En la última sesión de Consejo Directivo antes del receso, se aprobó el proyecto de la gestión de reforma del reglamento de Becas. El nuevo reglamento, que establece la asignación “directa e integral”, está lejos de solucionar el problema: muy por el contrario, representa un cambio superficial si tenemos en cuenta que no se establece el aumento del presupuesto para becas (cuestión alarmante si se considera que en los últimos años la gestión aportaba un flaco 30% del total de las becas de apuntes) y que presenta requisitos aún más “altos” para acceder a una beca.

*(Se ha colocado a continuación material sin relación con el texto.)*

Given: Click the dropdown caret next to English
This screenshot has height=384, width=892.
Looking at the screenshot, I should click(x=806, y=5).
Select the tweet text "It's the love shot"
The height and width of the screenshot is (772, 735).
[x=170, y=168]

Las aulas superpobladas no son para nadie una novedad. El 2010 los estudiantes le arrancamos a la gestión del decano Trinchero, después de 31 días de toma con clases públicas y masivas asambleas, la conformación de una comisión inter-claustros para avanzar en la construcción de un edificio con más aulas destinadas principalmente a las carreras de grado, con un comedor universitario y un jardín maternal. Sin embargo, la gestión ha buscado sistemáticamente trabar las discusiones en dicho espacio. En el intertanto, los estudiantes debemos seguir cursando en el piso o en el pasillo, estudiando en un edificio que está lejos de cumpir con los requisitos mínimos de seguridad.

Mientras todo esto sucede, la ANFHE (Asociación Nacional de Facultades de Humanidades y Educación) discute las reformas a los planes de estudio de los profesorados de Historia, Geografía y Letras a espaldas de toda la universidad, que buscarían fundamentalmente engrosar el contenido pedagógico de las carreras a expensas de su contenido disciplinar específico, además de un aumento en las horas de prácticas laborales. La gestión de la facultad participa sin consulta alguna desde 2009 en esta reunión de decanos del país, dando vagas excusas cuando se le ha exigido una explicación. Estas reformas a los planes son parte de los estándares a cumplir poder acreditar las carreras ante la CoNEAU (Comisión Nacional de Evaluación y Acreditación Universitaria) y otorgarles validez a los títulos. Aparte de esto, en junio la ANFHE organizó una jornada junto al Ministerio de Ciencia, Tecnología e Innovación Productiva para determinar prioridades de investigación, una clara muestra de su búsqueda de avance ya no solo en los profesorados.

El avance sobre nuestra educación se frena con organización

Para hacer frente a nuestras problemáticas, los estudiantes siempre nos hemos valido de la organización y la lucha, herramientas efectivas para conquistar nuestras demandas. Por ello, en Filo los estudiantes levantamos y sostenemos las Comisiones de Base, que trabajan de forma abierta y sistemática los problemas, reivindicaciones y planes de lucha del movimiento estudiantil de la facultad. Para enfrentar a las acreditaciones, conquistar el derecho a becas para todos quienes las pidan y conseguir el anexo de edificio en donde está el estacionamiento, debemos llevar la discusión a los cursos y organizarnos desde allí y desde las comisiones y las asambleas.

Los compañeros y compañeras del FeL apostamos a la organización desde las bases para salir a luchar, y en el camino de la conformación de un auténtico movimiento estudiantil que salga a la calle a defender una educación al servicio de las mayorías trabajadoras y que confluya con éstas en la resistencia y enfrentamiento al capitalismo y su explotación.

¡Luchar para estudiar, estudiar para luchar!